He aquí un ejemplo de cómo un buen guionista y un buen director pueden elevar de categoría una novela excesiva. Dejan todo el lastre, más que literario, retórico y artificioso del libro; y ateniéndose a los hechos de la trama -que de suyo son melodramáticos, por su rebuscado exceso sentimental y patético-, los hacen sobrios, o que parezcan tales. En esta apariencia de credibilidad comparten mérito Concha Velasco y todos los demás actores, todos.

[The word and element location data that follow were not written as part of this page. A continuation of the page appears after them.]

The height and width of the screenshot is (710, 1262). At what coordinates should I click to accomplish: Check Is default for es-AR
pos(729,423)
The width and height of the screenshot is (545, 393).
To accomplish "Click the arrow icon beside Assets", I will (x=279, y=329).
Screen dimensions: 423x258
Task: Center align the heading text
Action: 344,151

Palmira, mujer andaluza, madura, en el cénit de su belleza, arrastra con creciente desgana su matrimonio, sumida en la frivolidad; sigue enamorada de un médico afincado en Ruanda, que ejerce allí una labor abnegada y heroica. En un jardín de Sevilla, con su hermosa casa, durante la fiesta del 25 aniversario de su boda, comienza a desplegarse todo el melodrama: una hermana, lesbiana y borracha, pretende seducir a una joven, que se convertirá en amante del marido de Palmira; su hijo, homosexual y amante del pintor que ella pretende seducir, morirá en accidente de moto; su hija se casa con un camarero porque espera un hijo -que nacerá hemofílico- de él. Ella también tiene una aventura sexual con un camarero, de la que saldrá burlada y chantajeada. En este naufragio vital, Palmira abandona todo y se va -más allá del jardín- a Ruanda, para encontrarse con su primer amor, y a trabajar con él como enfermera. Es brevísimo el encuentro, pues estalla la guerra civil.

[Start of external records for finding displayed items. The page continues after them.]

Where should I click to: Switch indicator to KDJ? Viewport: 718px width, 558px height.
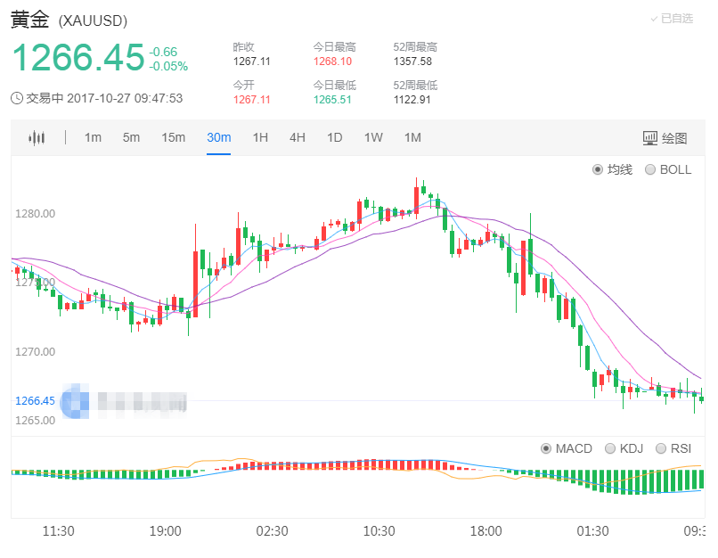point(625,448)
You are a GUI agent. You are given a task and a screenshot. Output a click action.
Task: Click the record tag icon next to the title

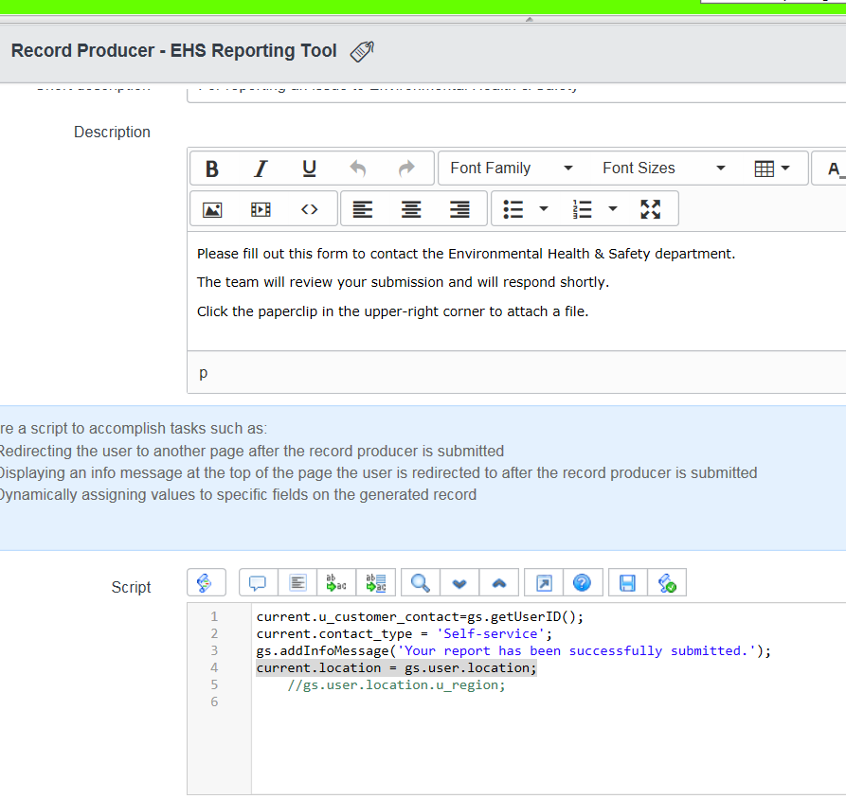coord(361,50)
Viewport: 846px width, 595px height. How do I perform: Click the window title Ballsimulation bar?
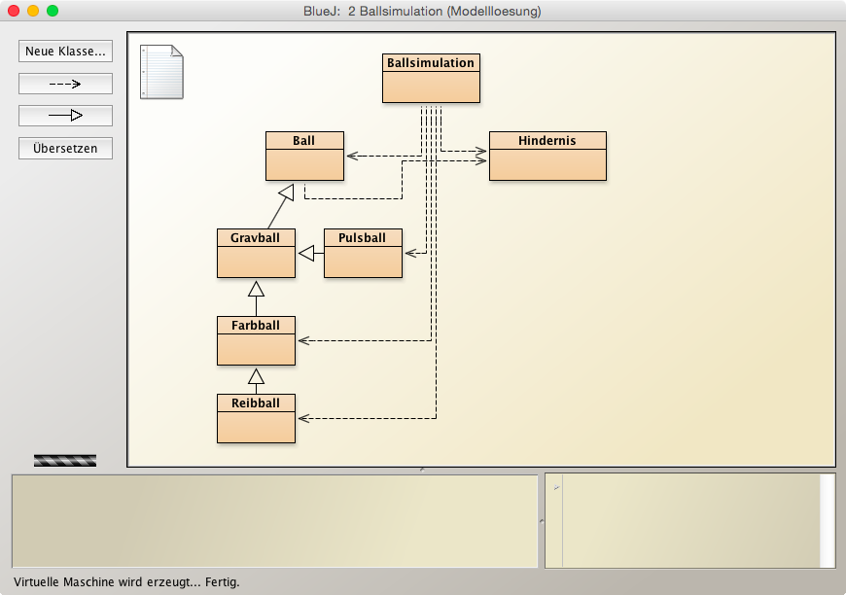(422, 12)
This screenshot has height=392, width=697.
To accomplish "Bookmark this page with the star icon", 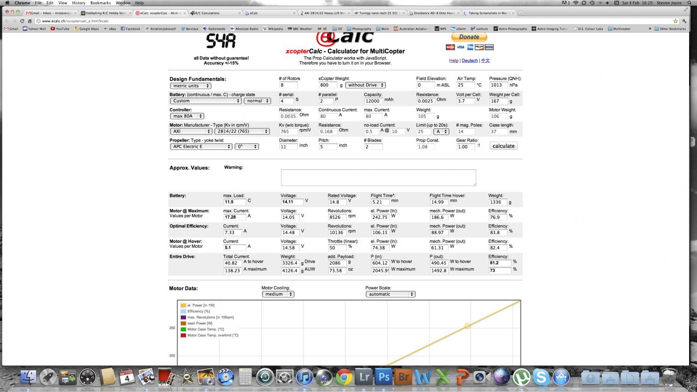I will [x=675, y=21].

Contra lo que pudiera parecer, a la vista del retorcido argumento, la película se sigue con interés, por su más que correcta factura. Ciertamente, la inmoralidad generalizada, la religión convertida en mero acto de sociedad, los irresponsables excesos sexuales tienen el triste marchamo de cierta comercialidad fílmica, más destructora de cualquier valor humano y espiritual que las antiapologías pseufilosóficas de las pseudonovelas de Gala. Es difícil que al gran público no se le tambalee al menos alguno de esos valores ante tantos films como éste.